_WHAT YOU ARE ASKED TO DO_
Given the listing below, write out exactly the lines starting with the line that has "Instruction: Click the" and going on through the line that has "The width and height of the screenshot is (1007, 418).", both kept.

+++

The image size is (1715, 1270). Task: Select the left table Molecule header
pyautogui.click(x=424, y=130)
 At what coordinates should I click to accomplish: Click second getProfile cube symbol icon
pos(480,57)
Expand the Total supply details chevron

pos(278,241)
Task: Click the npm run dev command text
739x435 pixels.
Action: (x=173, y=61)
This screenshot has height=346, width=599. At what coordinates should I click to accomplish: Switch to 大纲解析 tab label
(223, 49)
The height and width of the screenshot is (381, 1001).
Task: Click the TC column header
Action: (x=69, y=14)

+++

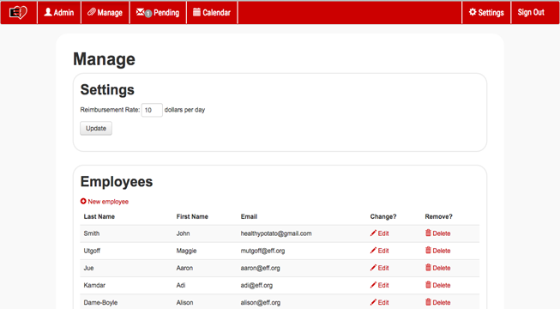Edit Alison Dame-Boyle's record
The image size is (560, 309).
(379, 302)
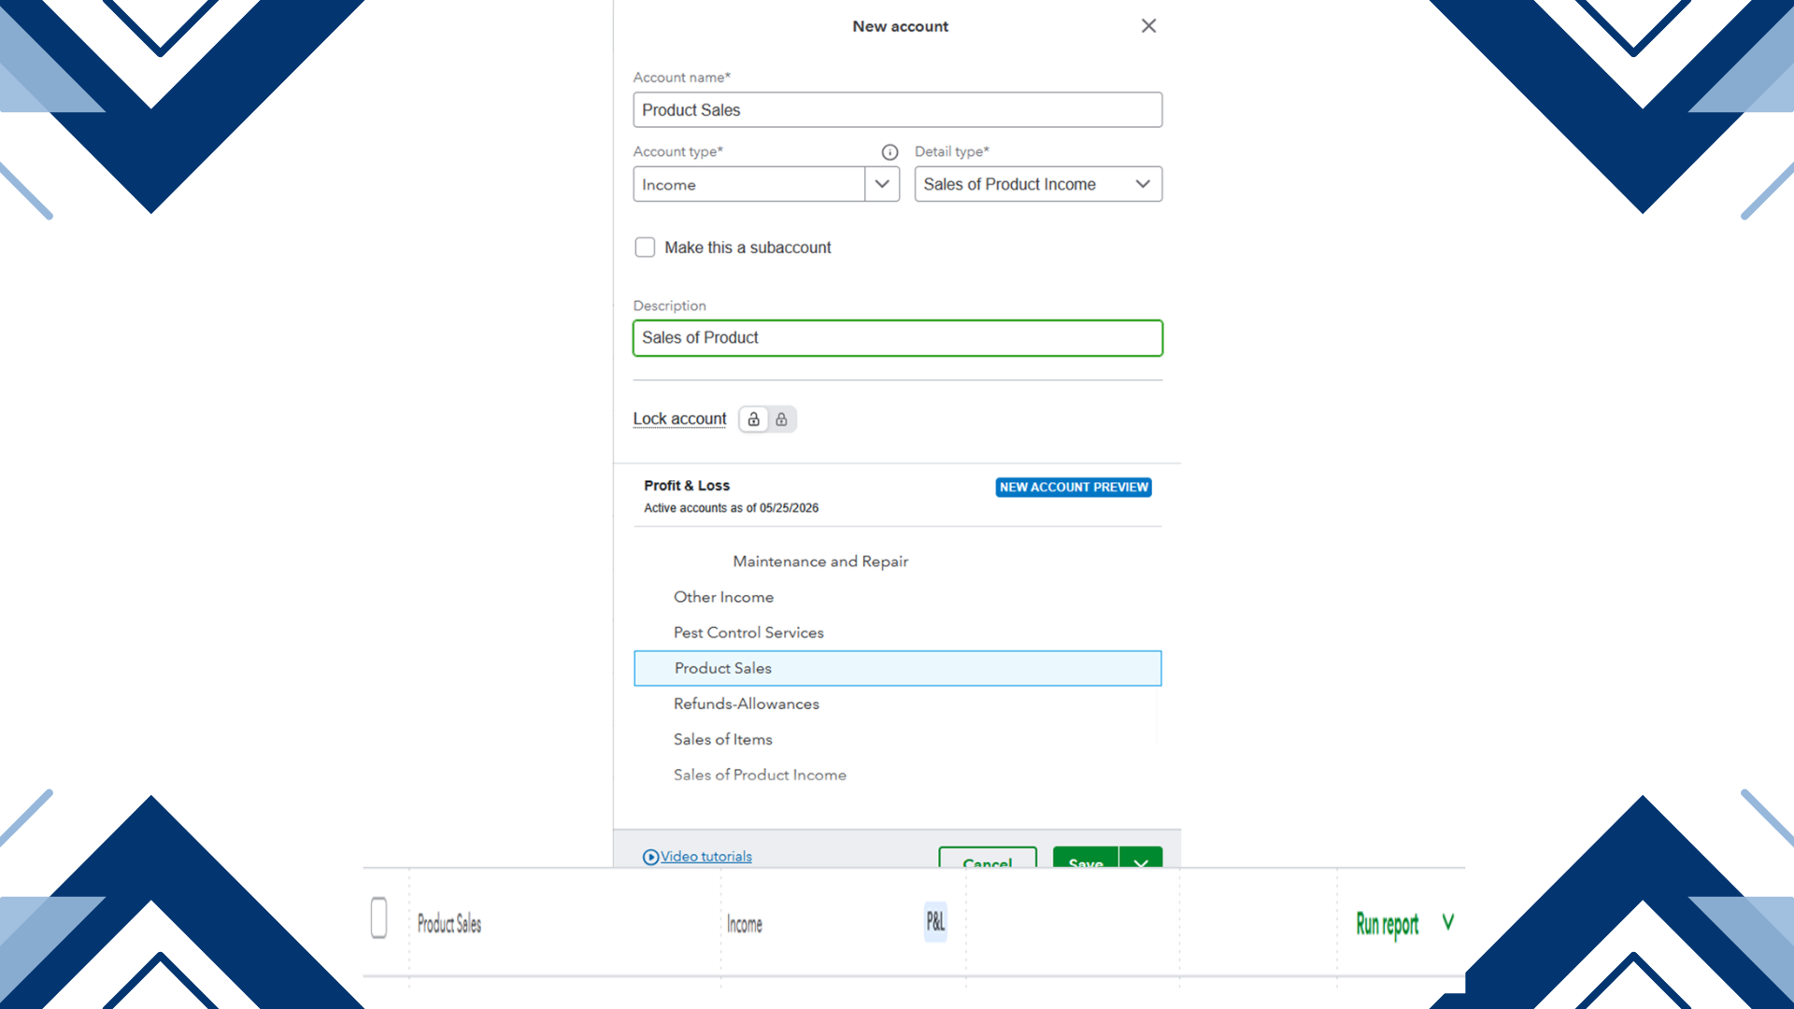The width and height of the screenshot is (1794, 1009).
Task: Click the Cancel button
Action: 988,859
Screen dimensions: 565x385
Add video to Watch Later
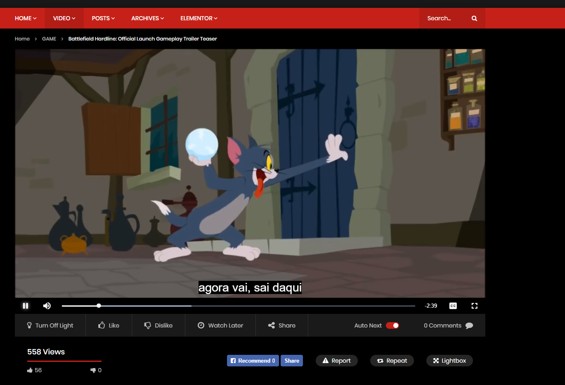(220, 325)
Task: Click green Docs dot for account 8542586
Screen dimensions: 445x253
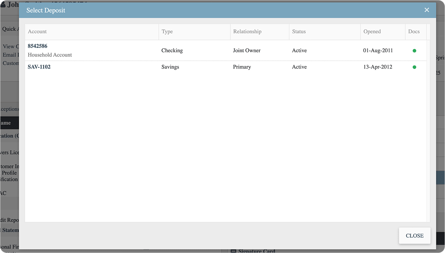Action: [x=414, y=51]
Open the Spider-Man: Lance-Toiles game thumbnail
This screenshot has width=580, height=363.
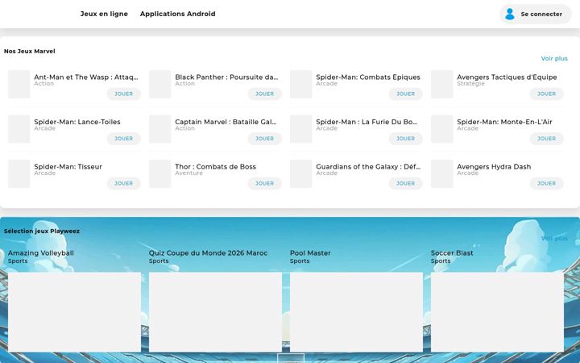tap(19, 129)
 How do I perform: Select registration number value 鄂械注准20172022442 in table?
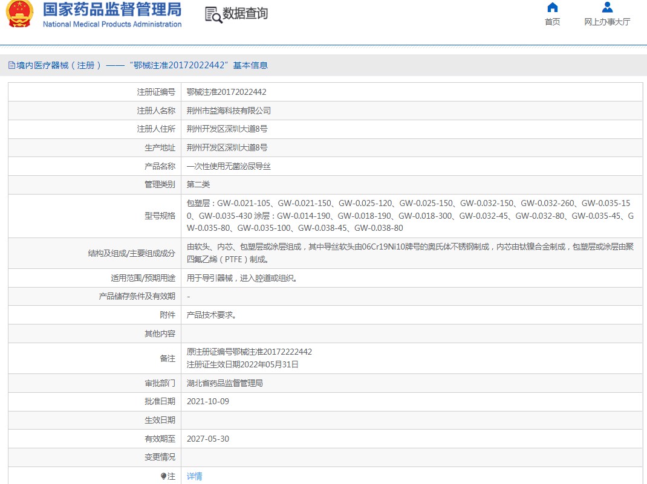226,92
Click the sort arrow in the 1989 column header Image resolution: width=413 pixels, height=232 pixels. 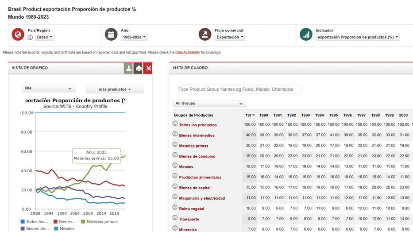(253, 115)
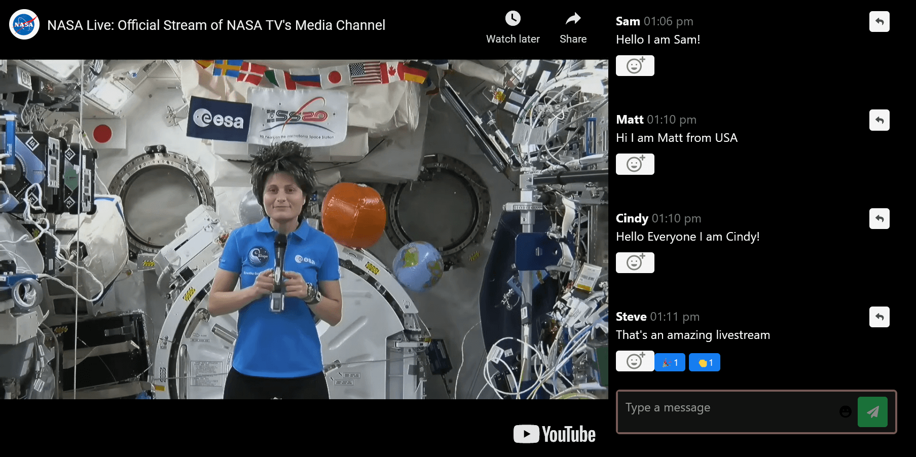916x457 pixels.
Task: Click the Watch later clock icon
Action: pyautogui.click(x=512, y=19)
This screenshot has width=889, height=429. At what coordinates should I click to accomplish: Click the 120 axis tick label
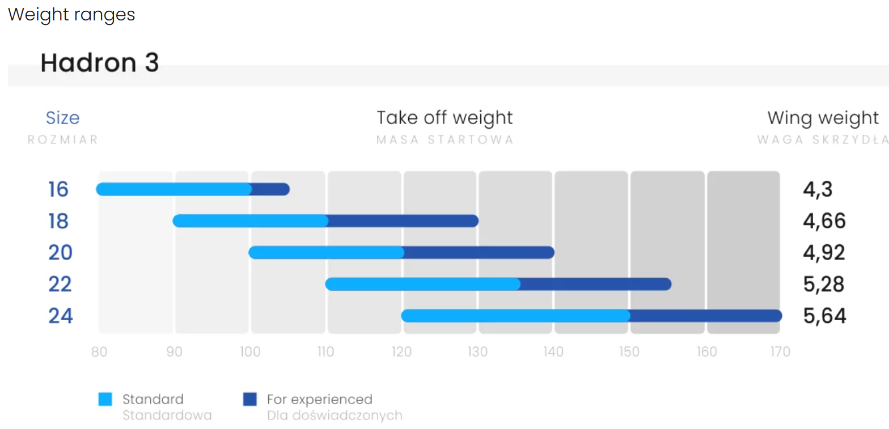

+++

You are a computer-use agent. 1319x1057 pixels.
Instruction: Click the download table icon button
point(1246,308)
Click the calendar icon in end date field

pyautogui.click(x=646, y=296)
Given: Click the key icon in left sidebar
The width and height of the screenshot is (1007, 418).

+++

_RESULT BELOW_
Instruction: Click the download table icon button
point(1246,308)
Click the calendar icon in end date field

pyautogui.click(x=646, y=296)
Given: Click the key icon in left sidebar
The width and height of the screenshot is (1007, 418).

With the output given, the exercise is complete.